■ **Problem to solve**: Take the line containing "Screen dimensions: 640x480" and every line after it to the end of the records, and copy them exactly, leaving out pictures.

■ **Extracted data**:
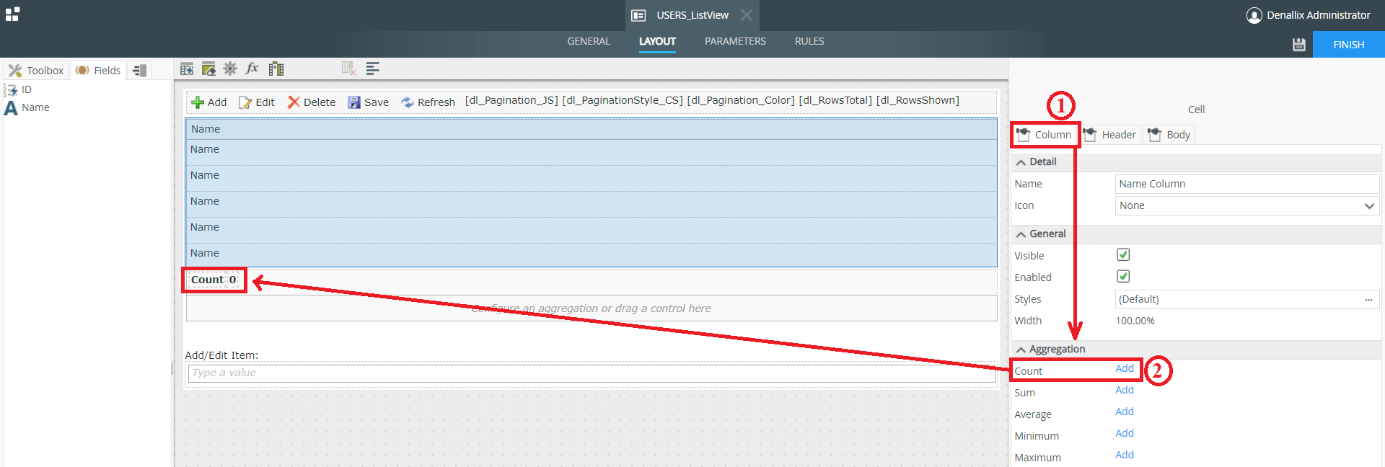The width and height of the screenshot is (1385, 467).
Task: Open the app launcher grid icon
Action: coord(12,15)
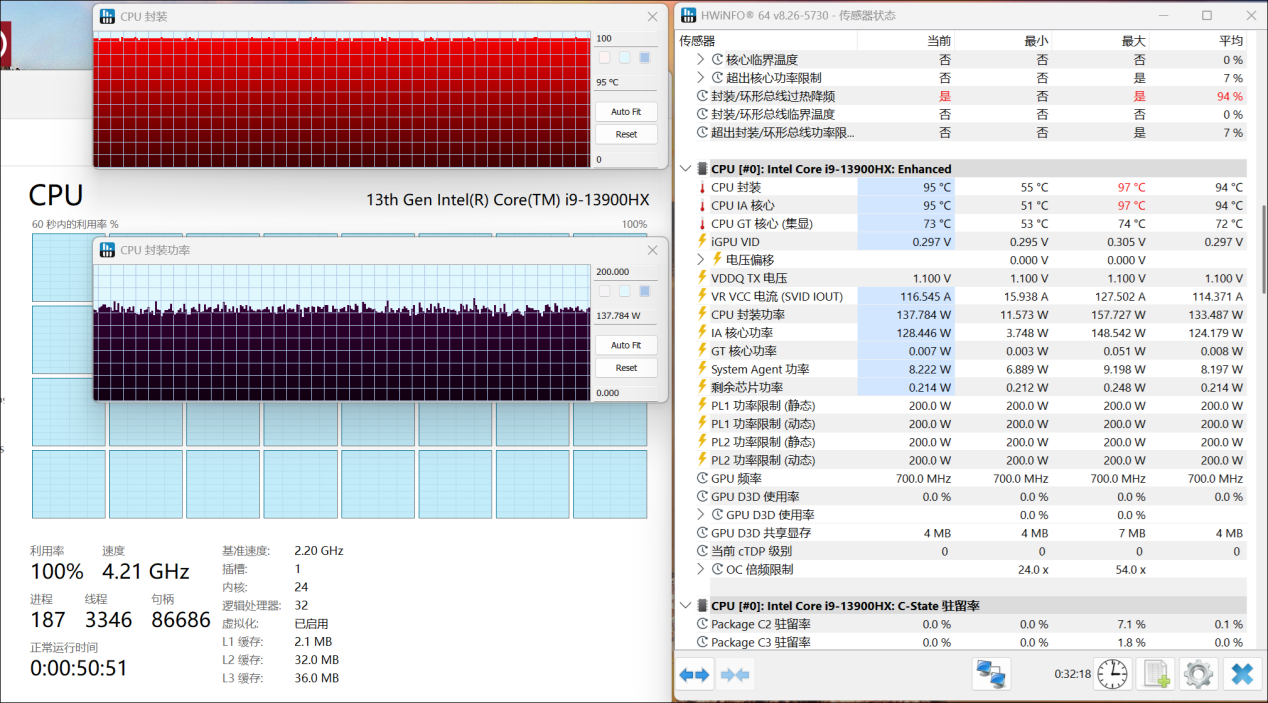
Task: Open HWiNFO settings gear icon
Action: point(1198,674)
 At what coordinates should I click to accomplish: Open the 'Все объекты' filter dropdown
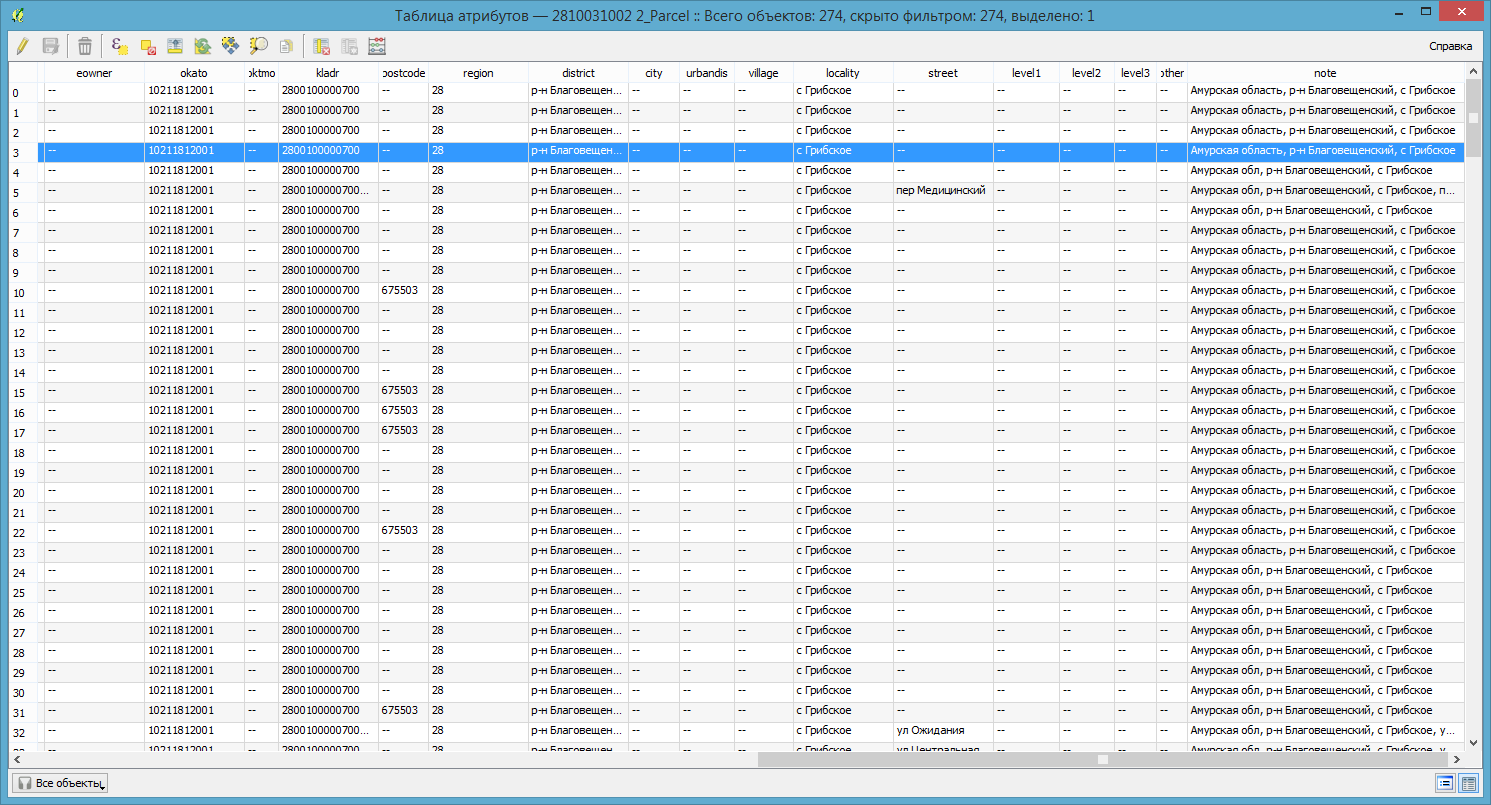pyautogui.click(x=61, y=784)
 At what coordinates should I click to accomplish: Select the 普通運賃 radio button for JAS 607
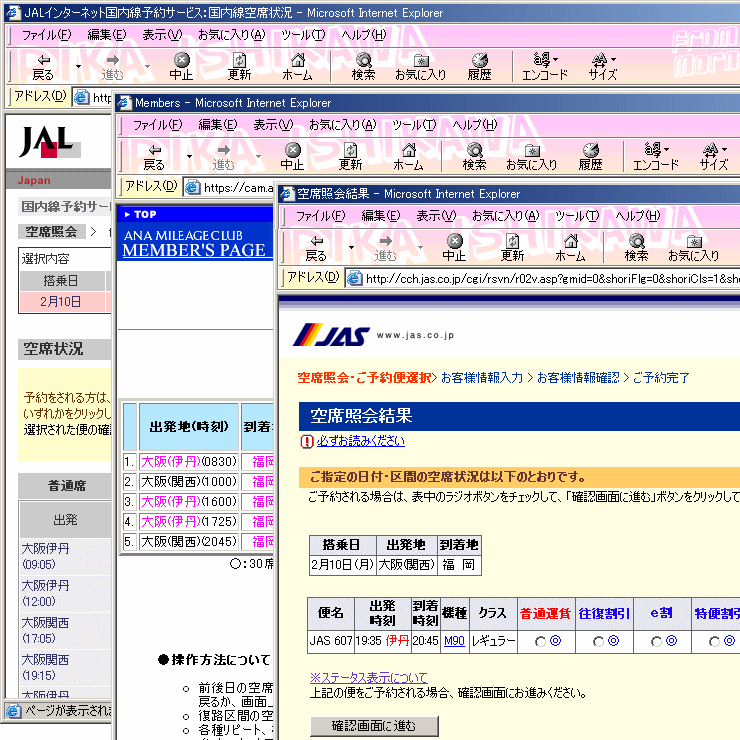[541, 642]
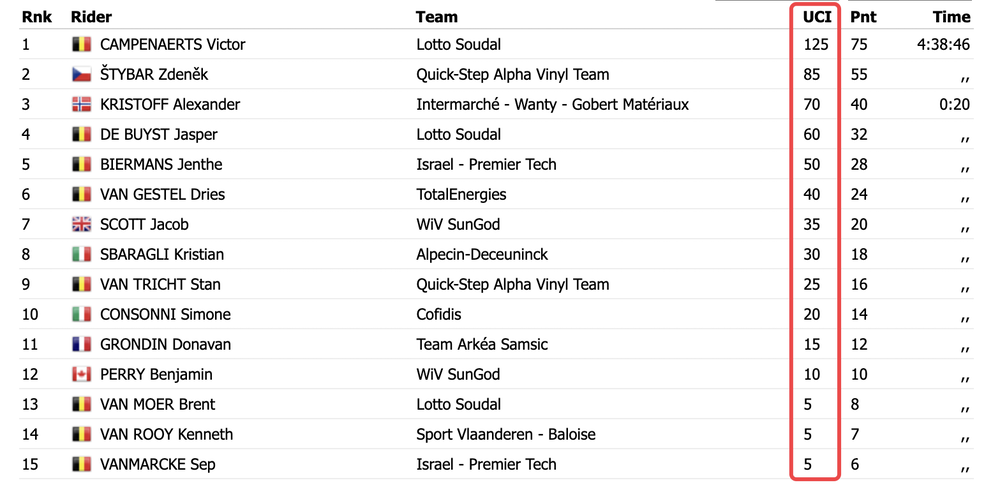Open the Alpecin-Deceuninck team link
This screenshot has height=485, width=1000.
click(x=482, y=255)
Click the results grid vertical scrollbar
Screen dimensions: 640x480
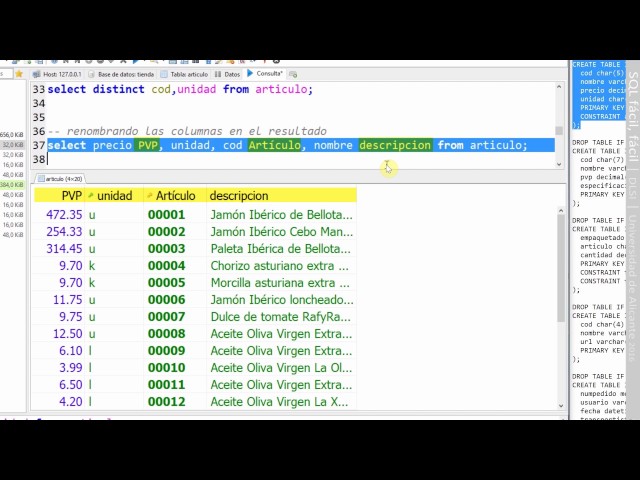click(x=561, y=300)
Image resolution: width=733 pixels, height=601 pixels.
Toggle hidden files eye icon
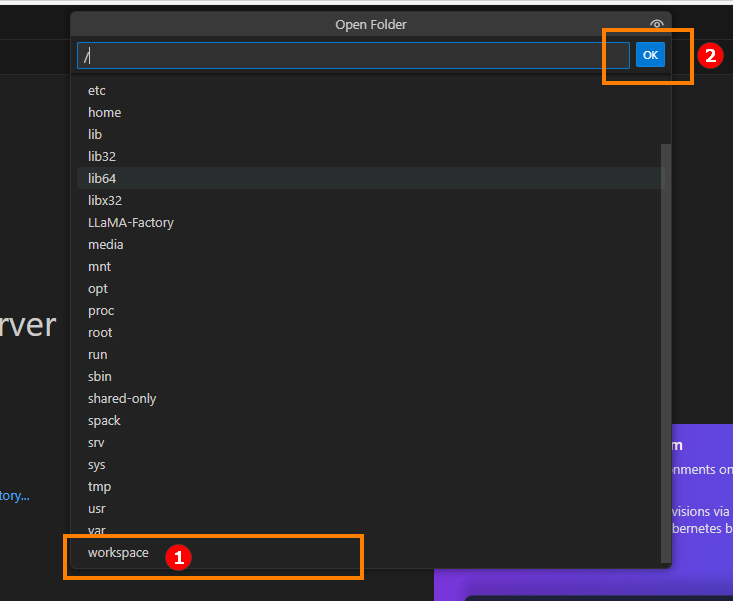pyautogui.click(x=656, y=25)
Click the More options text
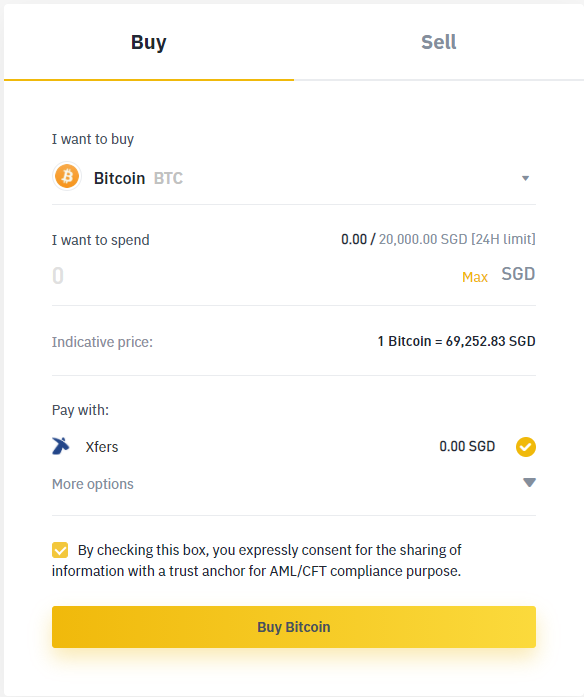The height and width of the screenshot is (697, 584). tap(92, 484)
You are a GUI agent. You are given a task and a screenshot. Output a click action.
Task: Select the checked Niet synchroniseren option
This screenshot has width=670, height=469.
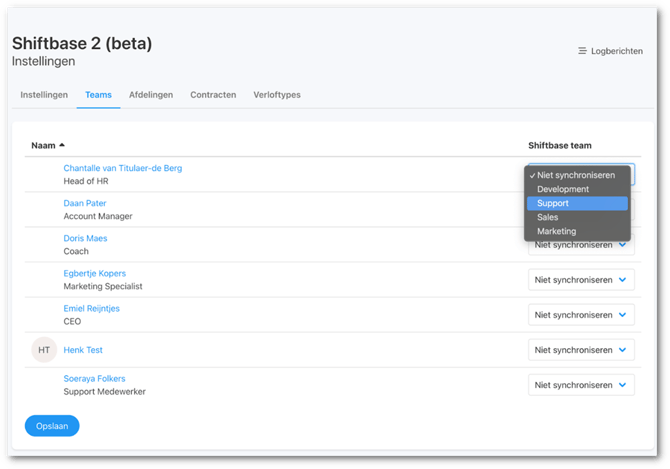coord(578,175)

■ **Written answer**:
Screen dimensions: 640x480
click(x=561, y=300)
Image resolution: width=733 pixels, height=601 pixels.
Toggle hidden files eye icon
pyautogui.click(x=656, y=25)
Click the More options text
The height and width of the screenshot is (697, 584). tap(92, 484)
You are a GUI agent. You are given a task and a screenshot. Output a click action.
Task: Select the checked Niet synchroniseren option
This screenshot has width=670, height=469.
coord(578,175)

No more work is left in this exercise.